By Kevin D. Williamson
Thursday, June 03, 2021
Chinese supremo Xi Jinping has announced a new goal
for Chinese diplomacy: that the People’s Republic of China should come to be
regarded by the rest of the world as “trustworthy, lovable, and respectable.”
Well.
Lovable is going to be a stretch for a
totalitarian police state that operates concentration camps for
religious minorities and gulags for political prisoners. When you are a
remorseless autocrat, looking like Winnie the Pooh is only going to get you so
far on the lovability front.
The other two adjectives won’t be a lot easier.
Is Beijing trustworthy? No, of course not.
The Chinese authorities lied about COVID-19 in its early days and may be lying
still about the origin of the viral epidemic. They lie about the concentration
camps and gulags. They lie about environmental disasters even as Chairman Xi works to
position China as an environmental leader in contradistinction to the United
States. One of the notable things about the Biden administration is its
genuineness: Joe Biden is a genuine fool surrounded by genuine hacks, but even
the Biden administration probably is not going to be genuinely foolish enough
to trust Beijing.
Is Beijing respectable? Only in a limited
way. But that’s enough for now, for our purposes — if we understand our
purposes. Xi and his henchmen are nothing if not serious about what they
perceive to be their national interest, and they pursue that interest with
discipline and energy, if not always with intelligence and competence. That
limited-purpose respectability is really the basis of China’s relations with
the world at the moment. You can’t count on China to keep its word, but you can
count on Beijing to keep tightly focused on its priorities and to follow
through with a plan of action. And that is worth something, as Washington has
in recent decades demonstrated superabundantly by displaying its own lack of
that particular virtue.
There are areas of potentially fruitful cooperation
between the United States and China, as long as that cooperation serves Chinese
interests — and as long as Washington understands that this calculation, and
not ideology alone or political rhetoric, is the real basis of any such
cooperation.
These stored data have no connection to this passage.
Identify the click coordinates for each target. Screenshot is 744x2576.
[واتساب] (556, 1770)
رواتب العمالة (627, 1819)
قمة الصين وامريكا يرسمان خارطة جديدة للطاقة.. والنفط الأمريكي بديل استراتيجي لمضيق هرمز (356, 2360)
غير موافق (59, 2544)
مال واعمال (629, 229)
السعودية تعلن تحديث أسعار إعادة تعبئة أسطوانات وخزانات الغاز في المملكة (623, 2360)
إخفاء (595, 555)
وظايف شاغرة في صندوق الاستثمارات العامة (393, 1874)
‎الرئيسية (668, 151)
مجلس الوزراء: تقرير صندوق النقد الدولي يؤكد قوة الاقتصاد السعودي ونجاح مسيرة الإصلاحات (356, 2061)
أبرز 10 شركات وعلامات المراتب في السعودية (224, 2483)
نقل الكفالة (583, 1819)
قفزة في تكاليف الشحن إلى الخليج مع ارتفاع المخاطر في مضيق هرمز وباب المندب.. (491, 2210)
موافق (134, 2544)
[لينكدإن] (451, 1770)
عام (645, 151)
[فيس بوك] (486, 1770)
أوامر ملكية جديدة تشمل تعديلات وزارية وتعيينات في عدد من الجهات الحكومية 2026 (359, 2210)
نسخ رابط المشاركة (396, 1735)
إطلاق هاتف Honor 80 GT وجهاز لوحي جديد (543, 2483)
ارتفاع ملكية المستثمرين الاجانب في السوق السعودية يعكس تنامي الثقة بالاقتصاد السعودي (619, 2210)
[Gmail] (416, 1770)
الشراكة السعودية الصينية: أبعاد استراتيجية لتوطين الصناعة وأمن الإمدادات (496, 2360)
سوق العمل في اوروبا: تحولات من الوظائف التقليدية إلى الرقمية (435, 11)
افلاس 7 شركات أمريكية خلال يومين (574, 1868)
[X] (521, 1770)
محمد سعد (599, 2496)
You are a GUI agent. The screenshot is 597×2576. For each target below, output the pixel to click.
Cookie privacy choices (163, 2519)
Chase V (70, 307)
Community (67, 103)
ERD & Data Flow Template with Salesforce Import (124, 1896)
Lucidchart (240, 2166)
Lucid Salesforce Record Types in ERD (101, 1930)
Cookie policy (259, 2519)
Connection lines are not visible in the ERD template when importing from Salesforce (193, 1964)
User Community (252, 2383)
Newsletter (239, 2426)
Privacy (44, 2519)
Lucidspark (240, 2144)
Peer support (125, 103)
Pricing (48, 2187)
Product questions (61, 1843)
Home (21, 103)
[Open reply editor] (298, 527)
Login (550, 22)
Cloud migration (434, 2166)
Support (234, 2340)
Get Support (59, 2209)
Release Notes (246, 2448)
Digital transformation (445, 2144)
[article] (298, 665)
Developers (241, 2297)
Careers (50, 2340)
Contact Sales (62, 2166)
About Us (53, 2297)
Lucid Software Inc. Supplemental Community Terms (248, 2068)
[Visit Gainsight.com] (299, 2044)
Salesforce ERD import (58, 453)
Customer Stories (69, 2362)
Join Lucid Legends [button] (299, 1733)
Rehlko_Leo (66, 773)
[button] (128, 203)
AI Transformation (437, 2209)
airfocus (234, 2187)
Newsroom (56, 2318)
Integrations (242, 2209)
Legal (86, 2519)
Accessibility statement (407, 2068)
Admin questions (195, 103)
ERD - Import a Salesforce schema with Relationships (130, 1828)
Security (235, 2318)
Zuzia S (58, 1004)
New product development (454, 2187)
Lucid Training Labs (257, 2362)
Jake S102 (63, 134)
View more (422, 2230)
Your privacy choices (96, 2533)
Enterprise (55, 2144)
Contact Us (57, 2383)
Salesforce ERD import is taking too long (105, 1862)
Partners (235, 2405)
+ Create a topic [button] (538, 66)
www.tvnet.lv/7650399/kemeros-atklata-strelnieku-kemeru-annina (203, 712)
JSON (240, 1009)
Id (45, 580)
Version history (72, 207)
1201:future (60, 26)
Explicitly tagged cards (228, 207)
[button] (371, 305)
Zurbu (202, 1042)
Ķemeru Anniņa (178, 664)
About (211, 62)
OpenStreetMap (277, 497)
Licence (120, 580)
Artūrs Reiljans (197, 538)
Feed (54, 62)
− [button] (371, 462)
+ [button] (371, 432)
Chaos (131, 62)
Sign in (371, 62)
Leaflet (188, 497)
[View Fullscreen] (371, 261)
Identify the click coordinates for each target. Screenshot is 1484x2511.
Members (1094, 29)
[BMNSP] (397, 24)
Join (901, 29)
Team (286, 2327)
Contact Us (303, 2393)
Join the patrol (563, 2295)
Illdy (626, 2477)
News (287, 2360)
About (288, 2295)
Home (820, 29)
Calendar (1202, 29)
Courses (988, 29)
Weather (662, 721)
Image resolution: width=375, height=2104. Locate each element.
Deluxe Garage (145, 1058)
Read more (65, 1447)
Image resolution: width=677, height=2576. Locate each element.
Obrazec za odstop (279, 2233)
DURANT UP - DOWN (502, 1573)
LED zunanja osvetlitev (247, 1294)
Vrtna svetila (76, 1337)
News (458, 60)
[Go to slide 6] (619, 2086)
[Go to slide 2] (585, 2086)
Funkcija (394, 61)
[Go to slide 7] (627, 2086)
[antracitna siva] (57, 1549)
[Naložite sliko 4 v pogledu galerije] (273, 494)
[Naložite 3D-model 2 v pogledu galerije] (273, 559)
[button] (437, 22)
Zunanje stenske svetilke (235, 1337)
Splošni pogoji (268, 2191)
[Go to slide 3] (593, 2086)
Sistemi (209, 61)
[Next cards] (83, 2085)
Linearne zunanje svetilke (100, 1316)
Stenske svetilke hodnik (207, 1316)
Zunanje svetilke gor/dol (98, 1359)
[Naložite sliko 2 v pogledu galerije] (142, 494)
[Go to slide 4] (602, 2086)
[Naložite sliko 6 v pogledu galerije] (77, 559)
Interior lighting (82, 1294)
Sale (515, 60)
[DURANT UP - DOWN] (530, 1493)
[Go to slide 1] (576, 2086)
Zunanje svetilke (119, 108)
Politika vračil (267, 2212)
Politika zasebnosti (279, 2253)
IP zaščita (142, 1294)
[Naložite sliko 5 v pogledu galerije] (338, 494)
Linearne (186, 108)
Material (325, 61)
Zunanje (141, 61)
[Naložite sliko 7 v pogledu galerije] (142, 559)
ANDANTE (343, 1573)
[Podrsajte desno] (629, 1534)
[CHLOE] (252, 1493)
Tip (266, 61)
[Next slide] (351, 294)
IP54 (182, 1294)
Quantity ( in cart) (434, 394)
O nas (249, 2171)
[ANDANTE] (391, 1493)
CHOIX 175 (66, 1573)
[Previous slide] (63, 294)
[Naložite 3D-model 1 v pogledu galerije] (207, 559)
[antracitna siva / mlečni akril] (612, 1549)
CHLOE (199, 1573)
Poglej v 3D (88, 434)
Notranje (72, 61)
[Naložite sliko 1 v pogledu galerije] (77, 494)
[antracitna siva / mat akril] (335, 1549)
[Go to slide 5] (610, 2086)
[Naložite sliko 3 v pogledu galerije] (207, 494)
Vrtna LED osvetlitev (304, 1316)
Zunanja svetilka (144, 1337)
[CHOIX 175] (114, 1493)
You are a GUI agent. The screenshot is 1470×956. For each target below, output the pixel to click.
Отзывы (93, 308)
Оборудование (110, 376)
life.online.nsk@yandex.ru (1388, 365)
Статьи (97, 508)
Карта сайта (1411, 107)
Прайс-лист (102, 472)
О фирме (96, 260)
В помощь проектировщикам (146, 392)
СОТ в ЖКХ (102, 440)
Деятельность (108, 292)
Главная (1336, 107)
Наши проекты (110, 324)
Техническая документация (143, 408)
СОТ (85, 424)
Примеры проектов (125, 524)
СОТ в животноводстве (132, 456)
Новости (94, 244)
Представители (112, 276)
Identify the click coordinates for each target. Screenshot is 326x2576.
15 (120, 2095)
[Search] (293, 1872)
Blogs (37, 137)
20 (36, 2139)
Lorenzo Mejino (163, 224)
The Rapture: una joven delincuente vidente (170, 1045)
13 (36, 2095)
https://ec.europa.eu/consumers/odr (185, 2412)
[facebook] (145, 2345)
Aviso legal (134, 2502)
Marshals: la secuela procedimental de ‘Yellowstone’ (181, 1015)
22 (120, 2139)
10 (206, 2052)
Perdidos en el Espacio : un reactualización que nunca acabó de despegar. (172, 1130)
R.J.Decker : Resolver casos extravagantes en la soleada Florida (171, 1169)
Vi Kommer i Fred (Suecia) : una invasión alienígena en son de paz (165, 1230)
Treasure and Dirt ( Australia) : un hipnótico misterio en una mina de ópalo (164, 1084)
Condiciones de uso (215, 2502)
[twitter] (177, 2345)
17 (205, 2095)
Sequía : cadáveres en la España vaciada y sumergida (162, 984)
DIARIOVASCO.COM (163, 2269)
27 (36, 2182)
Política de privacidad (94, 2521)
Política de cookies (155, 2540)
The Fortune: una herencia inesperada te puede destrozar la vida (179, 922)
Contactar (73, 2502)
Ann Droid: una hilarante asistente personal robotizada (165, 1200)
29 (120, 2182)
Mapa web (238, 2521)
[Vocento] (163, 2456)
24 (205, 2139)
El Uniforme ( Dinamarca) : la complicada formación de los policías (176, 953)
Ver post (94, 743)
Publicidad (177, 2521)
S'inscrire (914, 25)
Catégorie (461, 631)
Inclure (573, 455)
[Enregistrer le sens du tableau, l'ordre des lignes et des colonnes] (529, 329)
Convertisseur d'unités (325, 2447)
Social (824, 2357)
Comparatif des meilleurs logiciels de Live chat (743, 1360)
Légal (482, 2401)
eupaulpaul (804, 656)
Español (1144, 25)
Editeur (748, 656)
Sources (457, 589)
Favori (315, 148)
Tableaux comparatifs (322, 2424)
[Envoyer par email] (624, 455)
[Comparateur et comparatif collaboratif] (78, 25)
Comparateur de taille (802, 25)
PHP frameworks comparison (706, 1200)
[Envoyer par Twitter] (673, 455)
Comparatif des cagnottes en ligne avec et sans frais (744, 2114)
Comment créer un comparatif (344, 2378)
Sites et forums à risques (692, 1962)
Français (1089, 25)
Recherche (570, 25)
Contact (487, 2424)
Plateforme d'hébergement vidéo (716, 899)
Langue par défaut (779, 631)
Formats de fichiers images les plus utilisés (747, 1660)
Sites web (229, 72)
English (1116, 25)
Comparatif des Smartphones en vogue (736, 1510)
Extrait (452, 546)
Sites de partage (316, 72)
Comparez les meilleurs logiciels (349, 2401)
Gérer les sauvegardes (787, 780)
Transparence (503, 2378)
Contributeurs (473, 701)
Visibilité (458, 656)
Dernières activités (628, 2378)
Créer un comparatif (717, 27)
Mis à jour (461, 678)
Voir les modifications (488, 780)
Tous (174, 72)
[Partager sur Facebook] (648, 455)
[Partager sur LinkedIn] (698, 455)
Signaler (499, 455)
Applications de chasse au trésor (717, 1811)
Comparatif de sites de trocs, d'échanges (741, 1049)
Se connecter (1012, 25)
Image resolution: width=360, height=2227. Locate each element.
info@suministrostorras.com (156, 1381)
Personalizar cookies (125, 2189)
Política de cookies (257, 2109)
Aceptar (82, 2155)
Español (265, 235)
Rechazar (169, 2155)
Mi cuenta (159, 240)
China’s foreign policy is in the end no less captive to domestic
politics than is U.S. foreign policy, but Beijing runs on a different clock
than does Washington, and Chinese leaders risk a much higher price for failure
than do their American counterparts: If the Chinese people ever turn on it,
then the Chinese Communist Party will exit by the same door it came in through.
Cooperation, yes.
Lovable? No.
And it doesn’t have to be.
There are many ways for China to be a great power engaged
with the world on its own terms. Washington’s main diplomatic business with
China is figuring out what these are and how to encourage them — or frustrate
them — in a way that accords with American interests. Our relationship with
China is not going to be one of loving cousins, as it is with the United
Kingdom or Canada, but neither is China a country that can be isolated like
Cuba or North Korea, and our cold war with China — that is what it is — is not
going to be like the one with the Soviet Union. Nor would it serve our
interests to make the U.S.–China relationship more like the old U.S.–Soviet
relationship.
Our relationship is going to be one of negotiation,
which is normal, and it is well past time for Washington to take that reality
seriously.
There are even ways for China to become a decent, more
trustworthy, and more admirable society without its becoming a liberal
democracy, though it seems to me that Western critics who insist that Chinese
culture makes impossible the emergence of an authentically Chinese liberal
democracy are only echoing those who said the same thing about Japan and the
Republic of Korea and were wrong about it. There was a time when the same thing
was said about Germany, and it is worth remembering that within my short lifetime
such utterly normal countries as Spain, Portugal, and Greece were ruled by
military dictatorships. But while it would be better for the world — and for
the Chinese people — if China had elections, a free press, a bill of rights, an
independent judiciary, etc., American interests do not require that
this be the case.
What American interests require is representatives — both
in formal diplomatic roles and, critically, in the private sector — who
understand those interests and pursue them with intelligence and consistency.
The Biden administration is unlikely to make much progress on that front, and
the American business establishment, from Silicon Valley to Hollywood, is a
basket of kittens in a cage of tigers. The last time Republicans had a shot at
shaping that relationship, the best they could manage was the laughable antics
of the Trump administration, which damaged both U.S. economic interests and
U.S. credibility.
Washington cannot come up with a meaningful strategy for
getting what it wants out of the U.S.–China relationship until it figures out
what it wants. Currently, it doesn’t know. Beijing doesn’t have that problem.
Chairman Xi may want to be loved, but he’ll be satisfied
just to get his way.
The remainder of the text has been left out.